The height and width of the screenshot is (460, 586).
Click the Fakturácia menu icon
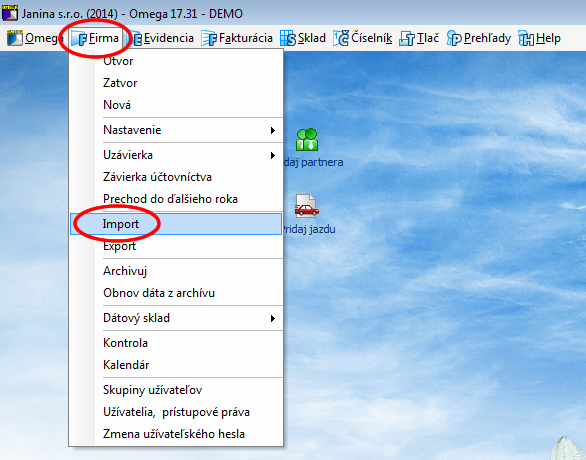click(x=209, y=38)
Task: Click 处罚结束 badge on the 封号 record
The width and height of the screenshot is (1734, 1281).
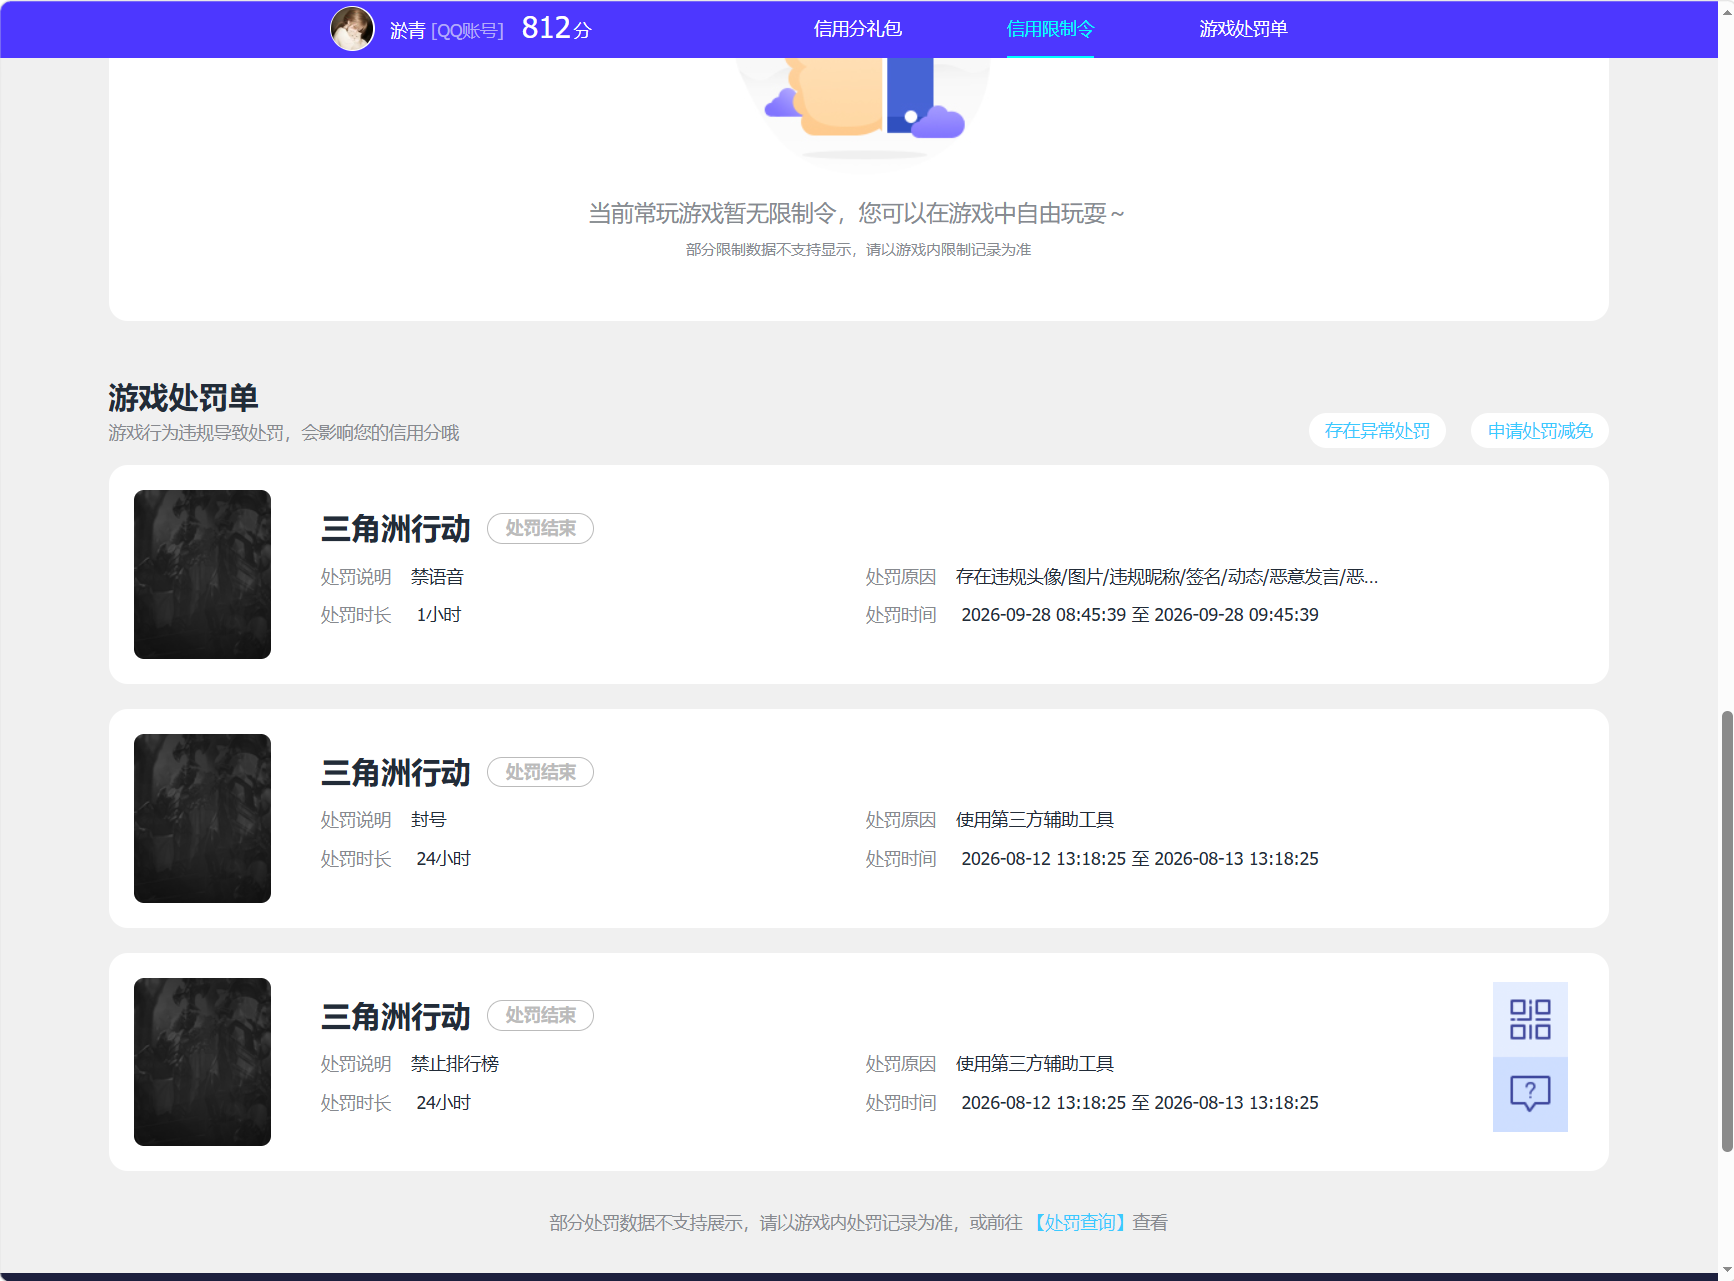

□ □ □ □ □

**What this task involves:** Keep the pictures out and transcribe the listing exactly.

**Exercise solution:**
The height and width of the screenshot is (460, 586).
Click the Fakturácia menu icon
click(x=209, y=38)
Task: Click 处罚结束 badge on the 封号 record
The width and height of the screenshot is (1734, 1281).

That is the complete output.